Member of the People's Assembly
- Incumbent
- Assumed office 1 July 2026
- Appointed by: Ahmed al-Sharaa

Personal details
- Born: 1976 (age 49–50) Idlib, Syria

= Hassan Daghim =

Syrian politician

Hassan Ibrahim Daghim (حسن إبراهيم دغيم; born 1976) is a Syrian politician and Islamic scholar who has served as member of the People's Assembly since July 2026.
==Career==
Born in the town of Jarjanaz in Idlib Governorate in 1976.
He earned a bachelor's degree from the Faculty of Sharia at Damascus University in 2000, as well as a diploma in comparative jurisprudence in 2007. He worked as a preacher and teacher of Islamic education at several schools in the countryside of Aleppo and Idlib.

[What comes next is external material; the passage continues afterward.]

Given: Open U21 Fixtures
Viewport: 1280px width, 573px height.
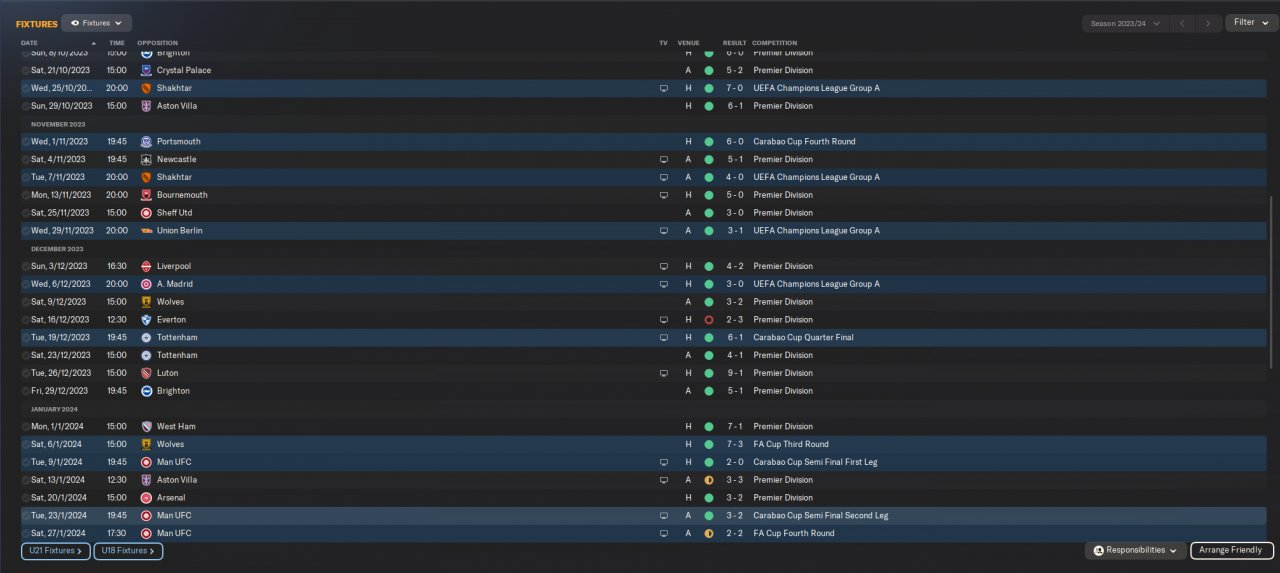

After the Syrian revolution began in 2011, Daghim became active in coordinating revolutionary and political efforts.
He served as an advisor in the Criminal Chamber of the Court of Appeals affiliated with the "Islamic Authority for the Administration of Liberated Areas in Idlib," which was founded on 1 March 2013, and became a member of the Syrian Islamic Council.

He was active in mediating disputes between military factions, arbitrating the conflict between the Suqour al-Sham Brigades and other factions on 17 May 2014, and establishing a guidance body dedicated to providing guidance and raising awareness within the ranks of the Free Syrian Army. and served as director of the Moral Guidance Department of the Syrian National Army since its establishment on 30 December 2017.

After the fall of the Assad regime, the President of the Syrian Arab Republic announced on 11 February 2025, the appointment of Hassan Daghim as a member of the Preparatory Committee for the Syrian National Dialogue Conference.

He became a member of the Syrian People's Assembly as part of the president's list announced on 1 July 2026.